§ **Selected excerpt**
•••
Heat Pump Installation and Monetization
Heat pumps are now cold-rated and so efficient they offer a competitive advantage over natural gas in a sealed, insulated home. This creates a business opportunity for rental housing early adopters. But like gas boilers, heat pumps have a host of technology and installation considerations. Because heat pumps are so different and immature, their problems will seem foreign to those of us familiar with fossil fuels.
This article reviews the basic siting and maintenance considerations. It then looks at how owners are monetizing these systems in gut rehabs. Finally, we offer a long-term path for owners with existing, older housing stock to move in this direction. Much of the material in this article comes from Chaves Heating and Air Conditioning in Hudson, MA. Errors or omissions are our own.
Basic Anatomy
A heat pump has an exterior “condenser” that does the work and a “mini-split” or “head” inside the unit to exchange heat. Through the magic of thermodynamics, heat pumps can carry three to five times as much energy from inside to outside as it costs you to run the pump.
The refrigerant runs in a loop. When it’s freezing outside, the refrigerant is even colder and pulls heat from the freezing air to heat the building. When it’s hot outside, the refrigerant is even hotter and cools the building. The pump drives the fluid inside and outside over and over again in a cycle.
There are three primary connections. First, refrigeration plumbing runs from the condenser outside to the head inside. Second, drain plumbing runs from the head inside to the building’s drain stack or to the lawn outside. Third, electrical connections run from the breaker boxes to the condensers outside, and from there to the heads inside.
Exterior Siting
Air source heat pumps must be sited outside to exchange heat energy with the exterior air. Ideally there would be as little distance as possible from the condenser unit outside to the head inside. Like duct work and forced hot water, your effectiveness falls the longer you have to pump your working fluid.
•••
§ **Recorded information**

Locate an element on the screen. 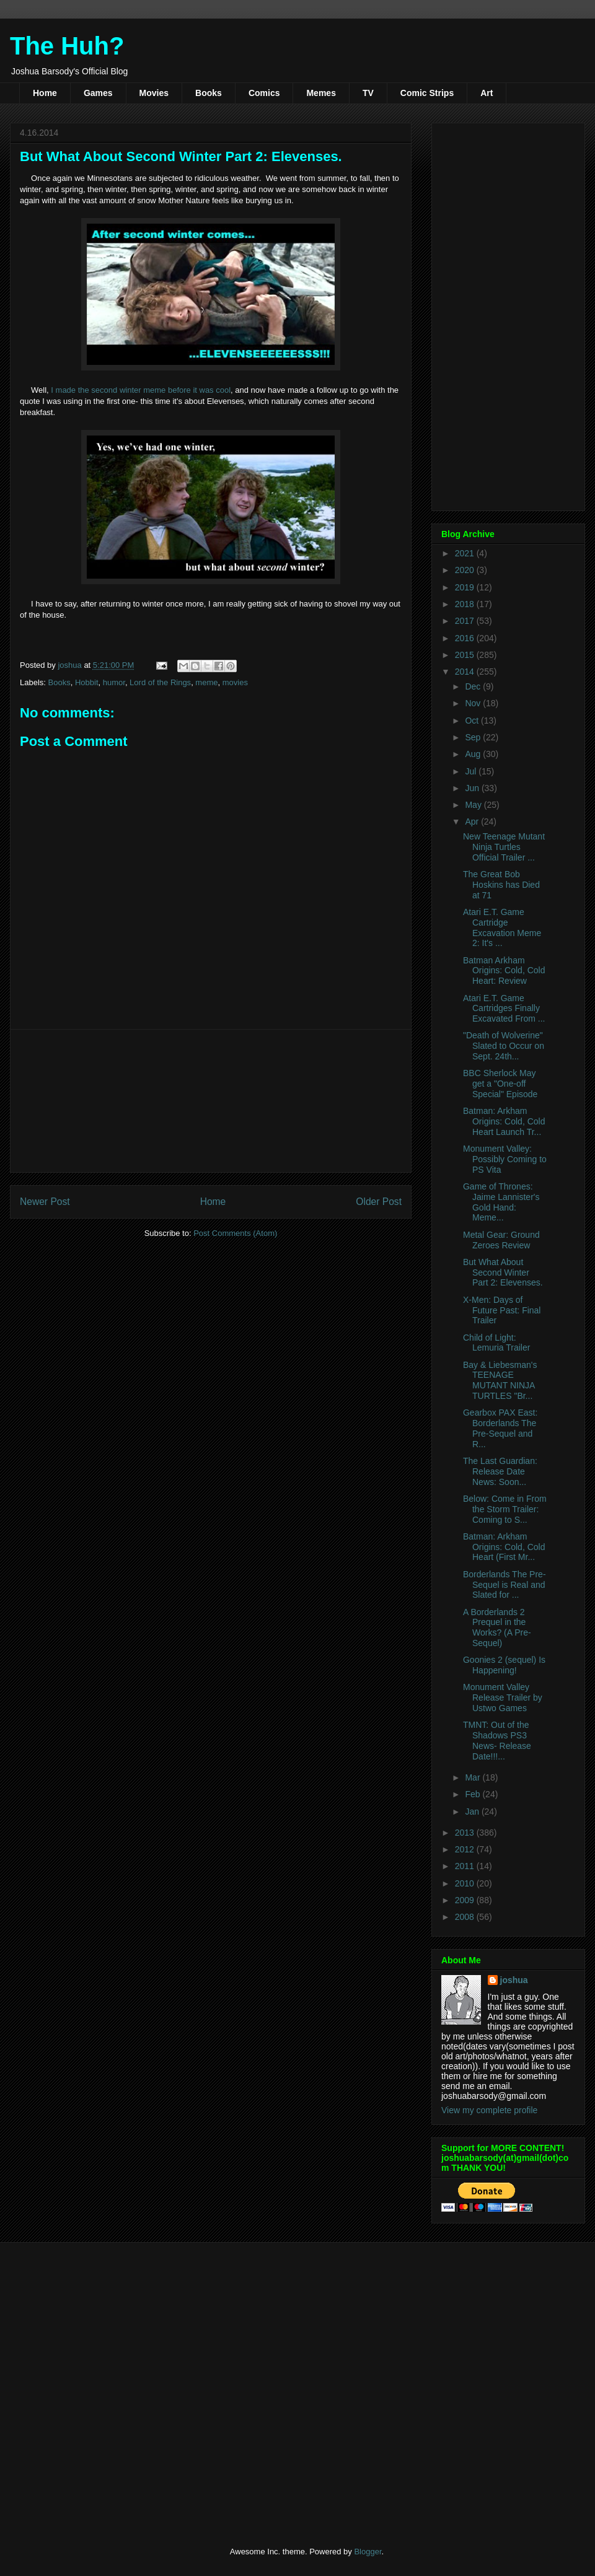  Metal Gear: Ground Zeroes Review is located at coordinates (501, 1240).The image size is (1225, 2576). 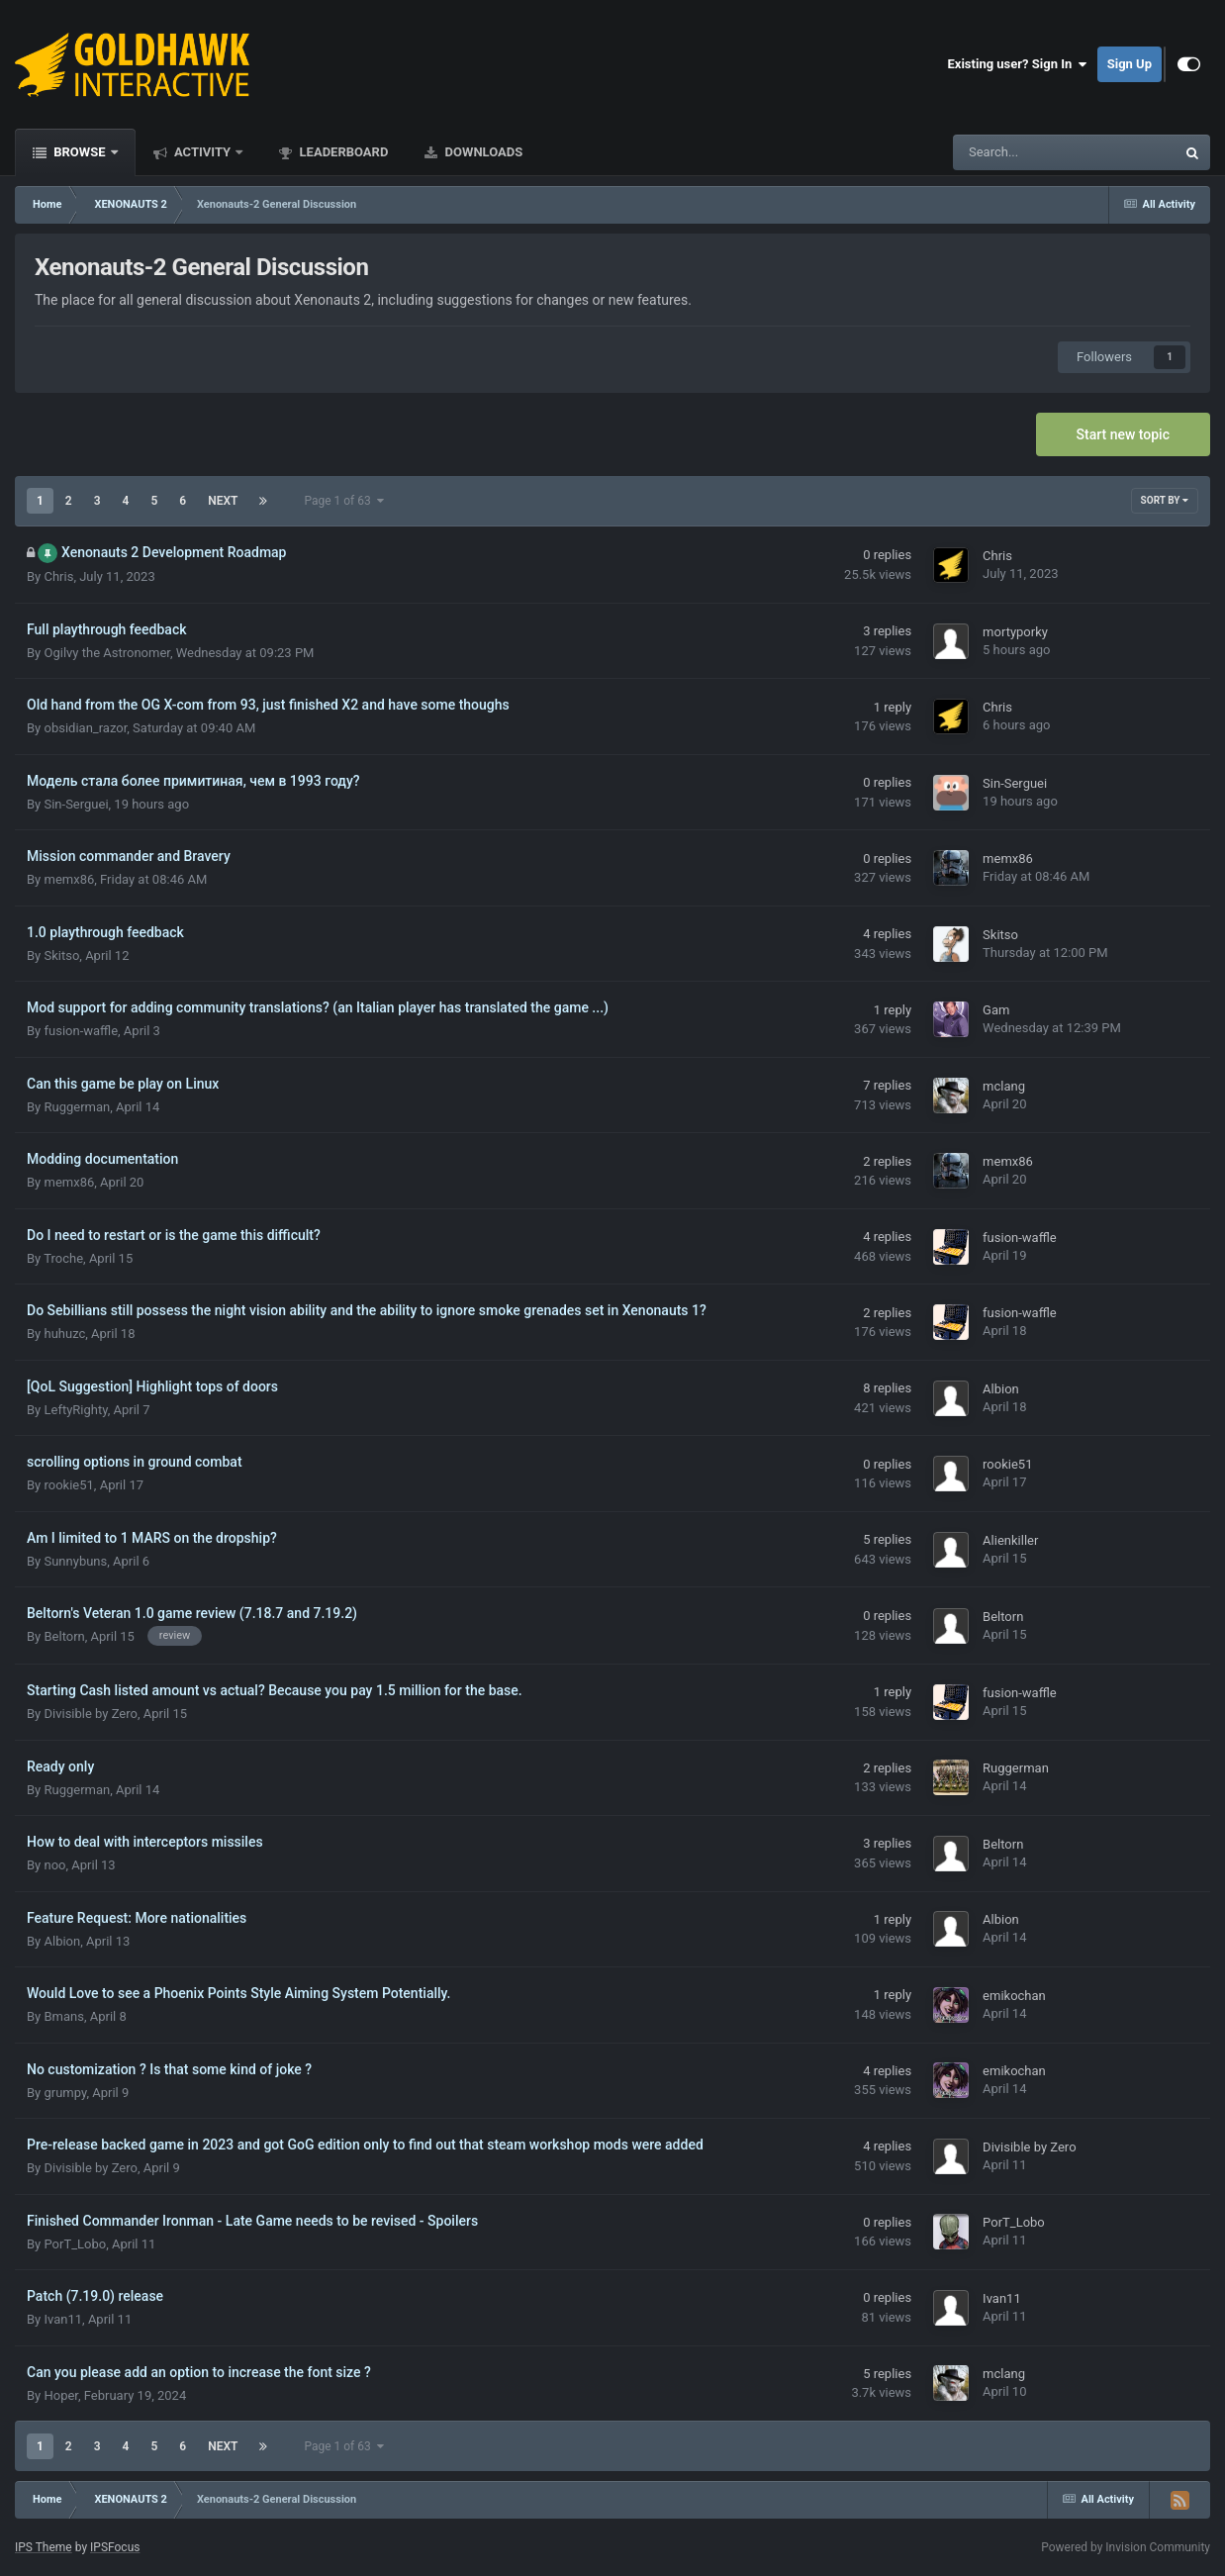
•••
§ **What the task asks**
Please say, from the heat pump article, where the drain plumbing runs.

§ **Solution**
From the head inside to the building's drain stack or to the lawn outside.